Und dann stellt sich für Taibo die Frage, was aus der Geschichte geworden ist, wohin die Weichenstellungen der Vergangenheit geführt haben. Aktuell sei diese Frage gerade in diesem Jahr, in dem Lateinamerika die 200jährige Unabhängigkeit von Spanien feiere, und Mexiko darüber hinaus auch das 100jährige Jubiläum der Revolution. "Die ewige Frage in diesem Zusammenhang lautet doch, wer will uns die errungene Freiheit wieder nehmen? Allen voran die Söldner, die in unseren Regierungen sitzen, die sich aufspielen wie dumme Kinder des Internationalen Währungsfonds und der Weltbank, wie Lehrlinge aus der Schule des barbarischen Spätkapitalismus. Die bereit sind, die Ressourcen, die uns die Unabhängigkeit ermöglichen würden, im Namen des kurzfristigen Gewinns, oder der Korruption, in die Hände jedes beliebigen ausländischen kapitalistischen Angebots zu geben, das ihnen über den Weg läuft."

In den linken Regierungen Lateinamerikas, mit Ausnahme Mexikos, Kolumbiens und jetzt auch Chiles, sieht Taibo die Antwort auf diese Entwicklung. "Die Menschen haben die Nase voll von neoliberaler Wirtschaftspolitik, und suchen einen anderen Weg um diese vergifteten Prozesse aufzuhalten." Das werde in Europa gerne unter Linksruck verbucht, so Taibo, aber die alte Welt "tut sich sehr schwer damit, Lateinamerika wirklich zu verstehen. Das ist ein Problem von mangelnder Information.

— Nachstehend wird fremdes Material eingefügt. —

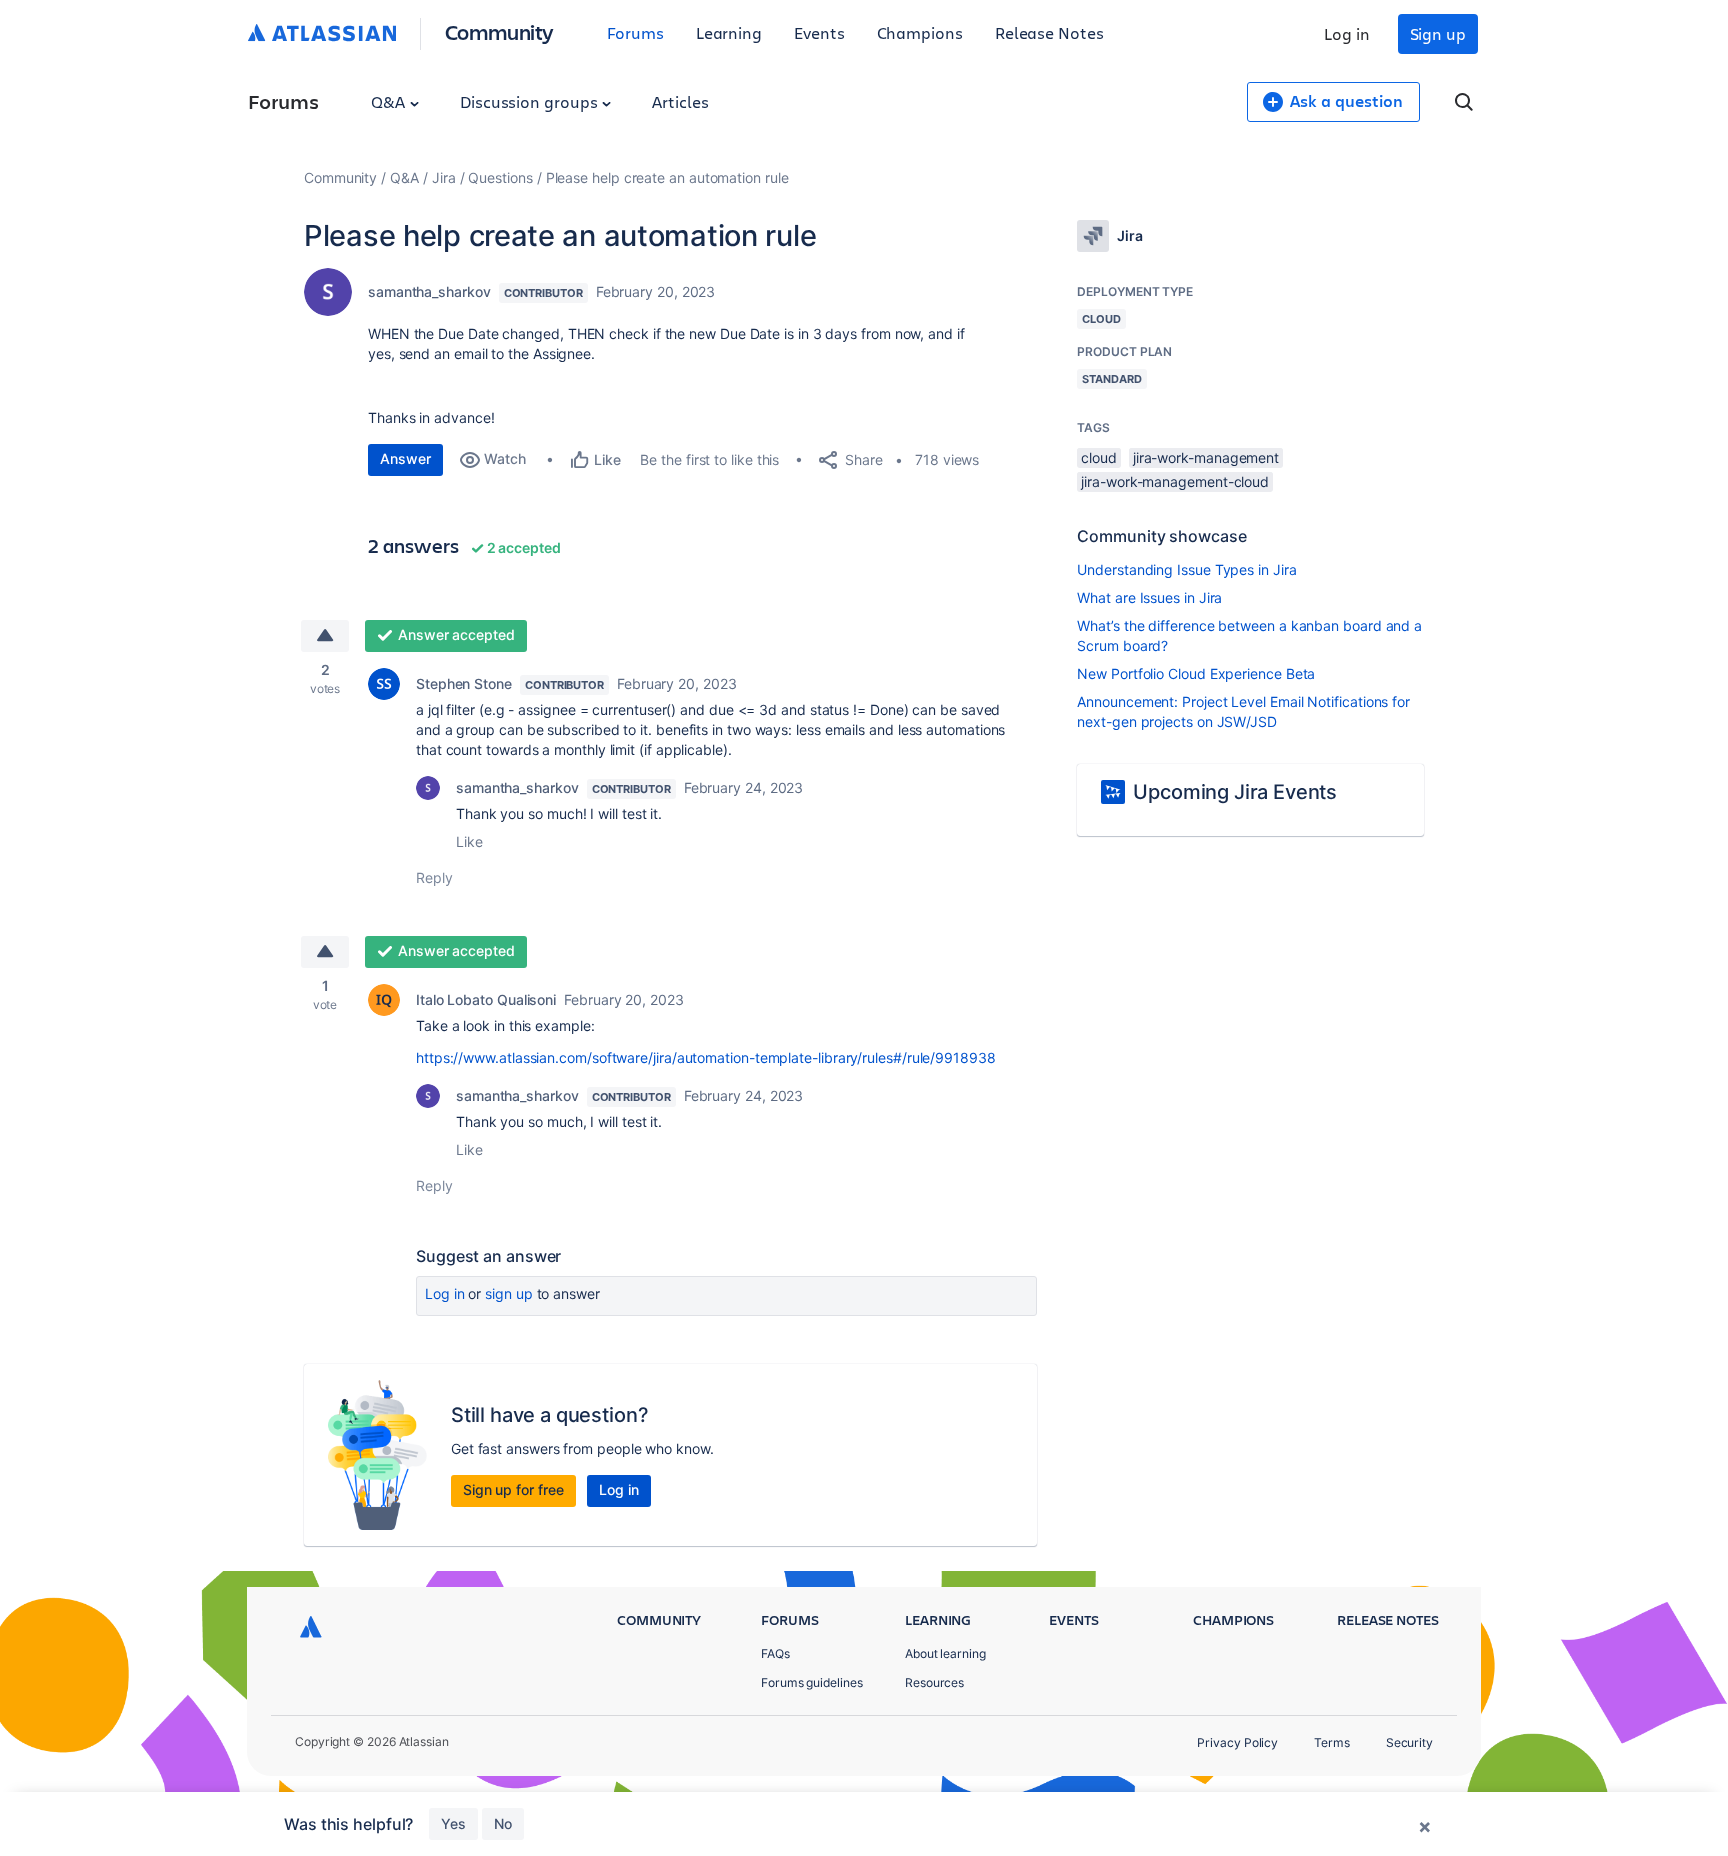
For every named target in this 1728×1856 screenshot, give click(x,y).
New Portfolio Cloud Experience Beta (1196, 673)
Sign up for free (513, 1489)
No (503, 1823)
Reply (434, 877)
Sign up (1438, 33)
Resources (934, 1682)
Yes (453, 1823)
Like (469, 841)
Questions (500, 177)
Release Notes (1049, 32)
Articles (680, 101)
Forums (635, 32)
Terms (1332, 1742)
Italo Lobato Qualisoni (486, 999)
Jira (444, 177)
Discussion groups (531, 101)
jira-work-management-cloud (1175, 481)
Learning (729, 32)
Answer (405, 458)
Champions (920, 32)
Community (499, 31)
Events (819, 32)
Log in (1347, 33)
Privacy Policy (1237, 1742)
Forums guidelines (812, 1682)
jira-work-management (1206, 457)
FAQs (775, 1653)
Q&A (390, 101)
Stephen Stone (464, 683)
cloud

Wir werden zu Empfängern von oberflächlichen Details ohne Zusammenhang degradiert."

Aus diesen Details entwickelt Paco Ignacio Taibo II seine Romane: "Je älter ich werde, desto mehr habe ich das Gefühl, dass die Literatur alles ordnet, dass sie die große Geschichtenerzählerin ist. Ich bin gerne Geschichtenerzähler."